_WHAT THE TASK REQUIRES:_
Retype exactly the lines from the one with "Screen dimensions: 2186x1237" down to the final line of the material below, both included, and nothing more.

_DATASET RECORDS:_
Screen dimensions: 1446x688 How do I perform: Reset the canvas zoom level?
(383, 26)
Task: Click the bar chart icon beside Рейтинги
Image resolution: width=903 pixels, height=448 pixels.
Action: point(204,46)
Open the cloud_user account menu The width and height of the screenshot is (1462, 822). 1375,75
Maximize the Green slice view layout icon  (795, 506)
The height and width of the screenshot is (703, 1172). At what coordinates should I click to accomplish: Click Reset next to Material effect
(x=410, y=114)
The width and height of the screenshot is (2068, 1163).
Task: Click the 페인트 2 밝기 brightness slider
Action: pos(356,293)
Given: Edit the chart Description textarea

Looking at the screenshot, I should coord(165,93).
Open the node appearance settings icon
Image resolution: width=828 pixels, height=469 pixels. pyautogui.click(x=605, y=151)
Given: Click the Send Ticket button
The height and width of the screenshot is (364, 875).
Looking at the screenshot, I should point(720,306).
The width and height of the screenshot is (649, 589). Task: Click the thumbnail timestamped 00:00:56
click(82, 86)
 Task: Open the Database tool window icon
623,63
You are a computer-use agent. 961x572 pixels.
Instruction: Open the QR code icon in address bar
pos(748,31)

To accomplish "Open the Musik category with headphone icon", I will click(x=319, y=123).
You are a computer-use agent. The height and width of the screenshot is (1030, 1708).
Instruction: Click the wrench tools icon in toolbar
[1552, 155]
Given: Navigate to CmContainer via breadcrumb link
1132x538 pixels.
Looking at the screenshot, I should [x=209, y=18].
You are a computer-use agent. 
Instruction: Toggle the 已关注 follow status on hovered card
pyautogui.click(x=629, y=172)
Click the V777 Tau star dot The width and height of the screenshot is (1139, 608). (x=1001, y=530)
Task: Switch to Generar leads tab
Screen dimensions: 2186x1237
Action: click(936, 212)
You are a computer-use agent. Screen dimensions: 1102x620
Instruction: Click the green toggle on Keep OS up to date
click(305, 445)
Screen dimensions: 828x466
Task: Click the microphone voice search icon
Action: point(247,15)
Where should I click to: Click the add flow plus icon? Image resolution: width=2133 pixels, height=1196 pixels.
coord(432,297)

_ANSWER TO THIS TASK:_
Screen dimensions: 2186x1237
Action: click(936, 212)
You are a computer-use agent. Screen dimensions: 1102x620
Instruction: Click the green toggle on Keep OS up to date
click(305, 445)
Screen dimensions: 828x466
Task: Click the microphone voice search icon
Action: point(247,15)
Where should I click to: Click the add flow plus icon? Image resolution: width=2133 pixels, height=1196 pixels.
coord(432,297)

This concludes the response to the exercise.